In the small scale world it feels like we’re hitting saturation point. Endless supercars, endless Rauh Welt and Liberty Walk castings, endless erroneous and horrible Gulf liveries. But the fact is there’s still new ground to be broke in 1:64/3-inch land. There are many real world vehicles that could be turned into interesting and unique diecast: how cool would it be to see a Schuco 1:64 Trabant, Piaggio Ape or VW Fridolin? A Tomica Mitsubishi RVR Hyper Sports or Kurogane Baby? A Norev Panhard Dyna? I could go on. But the sad fact is that profit drives everything. Niche cars don’t sell well. A bin wagon or wheeled toilet adorned with Gulf/Advan/Monster colours will, however. Which is why it’s bloody refreshing to see a major brand bringing out something truly leftfield. And that’s exactly what Majorette have done with this: the Dacia 1300.
During the 1960s the Romanian government was looking to acquire the production license for a Western car to build in domestic factories. This would not only alleviate the reliance on expensive imports but also provide the economic cooperation with Western Europe that the government was desperately seeking. Many manufacturers offered to cooperate including Fiat, Alfa Romeo, Austin and DKW. However it was Renault’s offer of license building their 12 model that was accepted. At this point the 12 was still in the development phase so Renault also offered the tooling of the older Renault 8 to be built as a stop-gap. On release, the Dacia 1300 actually beat the Renault 12 to launch by 9 days, first being shown at the 23rd August Liberation Day parade in 1969. And so began one of the longest production runs in history, with the 1300 and the later 1310 model line only ceasing production in 2006 with the final pick-up variants! As the name suggests the 1300 was powered by the 1.3 litre Renault “Cléon-Fonte” engine. Later versions used a variety of Renault sourced petrol and diesel engines. The 1300 was also exported overseas to countries on both sides of the “Iron Curtain”. Examples reached North Korea, China Canada, East Germany, Greece, Denmark and the UK amongst others. Over 2.2 million were sold.
And it’s still possible to see them on the roads of Bucharest as I found out last year.
Majorette’s decision to replicate it in small scale is a bold move. Hell, even if they had made the Renault 12 it would be pretty left-field. But the fact they’ve gone for the Dacia first (a 12 will follow) is impressive. There’s a few colours and liveries out now but my pick has to be this authentic Bucharest Taxi livery.
And it’s a really pleasant diecast. The scale is 1:53, a bit on the large side for 1:64 die-hards, but I’m not one of them. The proportions are bang on, the paint and decals are good quality and as usual there’s the trademark Majorette suspension and opening parts.
The headlights are clear plastic with the rear lights painted, but as previously mentioned the paint is great and the decals are sharp enough that you can even pick out detail in the tiny Dacia logo on the grille.

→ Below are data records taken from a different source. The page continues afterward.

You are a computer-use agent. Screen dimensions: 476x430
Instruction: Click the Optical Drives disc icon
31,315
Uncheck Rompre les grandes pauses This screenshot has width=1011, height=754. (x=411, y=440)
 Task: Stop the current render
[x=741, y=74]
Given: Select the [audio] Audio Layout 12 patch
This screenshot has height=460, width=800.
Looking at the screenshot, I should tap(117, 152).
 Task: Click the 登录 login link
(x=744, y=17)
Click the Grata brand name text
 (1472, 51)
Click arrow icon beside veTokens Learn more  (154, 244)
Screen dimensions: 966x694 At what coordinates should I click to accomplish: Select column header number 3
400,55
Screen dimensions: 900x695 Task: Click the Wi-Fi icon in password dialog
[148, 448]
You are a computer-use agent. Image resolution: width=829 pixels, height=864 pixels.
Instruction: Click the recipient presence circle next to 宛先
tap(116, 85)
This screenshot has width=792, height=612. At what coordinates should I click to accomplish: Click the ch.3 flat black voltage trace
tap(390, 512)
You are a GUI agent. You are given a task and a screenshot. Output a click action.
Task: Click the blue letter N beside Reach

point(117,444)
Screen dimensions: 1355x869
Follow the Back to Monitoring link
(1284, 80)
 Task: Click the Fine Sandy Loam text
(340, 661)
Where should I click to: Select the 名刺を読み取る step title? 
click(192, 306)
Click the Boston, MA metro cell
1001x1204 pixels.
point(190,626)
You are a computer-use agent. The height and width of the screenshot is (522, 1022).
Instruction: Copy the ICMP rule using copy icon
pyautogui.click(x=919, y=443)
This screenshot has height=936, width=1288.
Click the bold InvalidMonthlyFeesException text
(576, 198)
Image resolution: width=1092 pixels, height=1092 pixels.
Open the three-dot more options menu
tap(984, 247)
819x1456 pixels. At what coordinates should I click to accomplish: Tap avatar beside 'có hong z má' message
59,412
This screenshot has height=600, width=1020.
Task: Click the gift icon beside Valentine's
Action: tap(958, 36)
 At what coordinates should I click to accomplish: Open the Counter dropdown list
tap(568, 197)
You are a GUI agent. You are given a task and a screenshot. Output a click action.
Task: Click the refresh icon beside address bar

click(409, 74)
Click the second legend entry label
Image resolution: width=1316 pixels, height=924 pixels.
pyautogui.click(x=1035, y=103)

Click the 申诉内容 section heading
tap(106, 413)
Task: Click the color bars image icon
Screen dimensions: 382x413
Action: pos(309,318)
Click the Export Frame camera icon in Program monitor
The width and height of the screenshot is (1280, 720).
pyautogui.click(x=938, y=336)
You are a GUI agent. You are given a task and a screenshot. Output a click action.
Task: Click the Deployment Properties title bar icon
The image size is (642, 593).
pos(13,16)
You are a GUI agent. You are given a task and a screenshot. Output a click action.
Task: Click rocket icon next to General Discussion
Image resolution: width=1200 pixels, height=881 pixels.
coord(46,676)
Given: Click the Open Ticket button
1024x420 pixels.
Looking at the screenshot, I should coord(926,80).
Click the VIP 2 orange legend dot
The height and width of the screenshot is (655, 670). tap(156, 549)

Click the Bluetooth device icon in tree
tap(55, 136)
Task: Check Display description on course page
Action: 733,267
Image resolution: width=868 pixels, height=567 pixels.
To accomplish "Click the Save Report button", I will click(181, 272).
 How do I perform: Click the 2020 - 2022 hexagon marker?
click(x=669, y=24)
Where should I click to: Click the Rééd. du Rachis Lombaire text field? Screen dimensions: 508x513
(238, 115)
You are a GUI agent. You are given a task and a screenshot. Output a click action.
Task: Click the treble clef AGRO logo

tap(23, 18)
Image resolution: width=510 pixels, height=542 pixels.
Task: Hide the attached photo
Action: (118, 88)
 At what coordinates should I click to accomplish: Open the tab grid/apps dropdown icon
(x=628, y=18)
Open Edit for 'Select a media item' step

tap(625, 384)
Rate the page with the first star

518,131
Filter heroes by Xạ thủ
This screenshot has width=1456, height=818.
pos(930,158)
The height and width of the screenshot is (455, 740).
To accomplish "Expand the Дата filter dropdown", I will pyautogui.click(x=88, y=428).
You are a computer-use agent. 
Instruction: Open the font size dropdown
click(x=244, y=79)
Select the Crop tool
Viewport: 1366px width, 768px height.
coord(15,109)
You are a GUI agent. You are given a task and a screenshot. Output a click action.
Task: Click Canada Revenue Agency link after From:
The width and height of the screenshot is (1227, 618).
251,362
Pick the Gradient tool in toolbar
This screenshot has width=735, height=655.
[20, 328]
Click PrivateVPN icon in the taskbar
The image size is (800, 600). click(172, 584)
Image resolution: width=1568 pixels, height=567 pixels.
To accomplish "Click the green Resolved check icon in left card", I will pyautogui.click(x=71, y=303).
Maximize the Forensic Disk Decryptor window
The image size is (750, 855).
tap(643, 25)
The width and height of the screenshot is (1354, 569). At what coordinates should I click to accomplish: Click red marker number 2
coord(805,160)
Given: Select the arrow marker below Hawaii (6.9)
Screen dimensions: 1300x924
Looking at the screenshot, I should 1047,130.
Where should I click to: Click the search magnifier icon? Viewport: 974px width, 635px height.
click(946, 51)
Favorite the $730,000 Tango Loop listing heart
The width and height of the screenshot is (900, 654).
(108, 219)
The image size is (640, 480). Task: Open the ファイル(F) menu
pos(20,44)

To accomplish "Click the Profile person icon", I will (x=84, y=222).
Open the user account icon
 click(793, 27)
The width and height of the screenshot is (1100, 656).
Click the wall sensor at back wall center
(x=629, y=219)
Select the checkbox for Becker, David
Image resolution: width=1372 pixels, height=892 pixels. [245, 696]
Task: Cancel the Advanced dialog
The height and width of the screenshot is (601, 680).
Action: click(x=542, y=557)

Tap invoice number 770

The taxi livery is a fantastic choice but even in plain clothes the casting still shines. My other favourite so far is the Militia (Communist era police force) livery which looks brilliant.
Sadly there’s one gripe and it’s one I’m repeating constantly with Majorette vintage vehicles: wheel choice. These Volk TE37 style wheels work great on modern cars, but they’re an anachronism on this casting, and many others. The lack of a decent multi-use steel wheel is painful considering the Mattel brands (especially Matchbox), regional competitors Siku, and even Maisto have fantastic looking wheels in their mainlines. New Majorette wheel designs are coming admittedly, but still there’s nothing that can do some of the vehicles in their otherwise brilliant Vintage line any justice. And with a catalogue that will soon include a Jaguar E-Type amongst others, there really is no excuse for poor wheel choice anymore. Castings this good deserve more.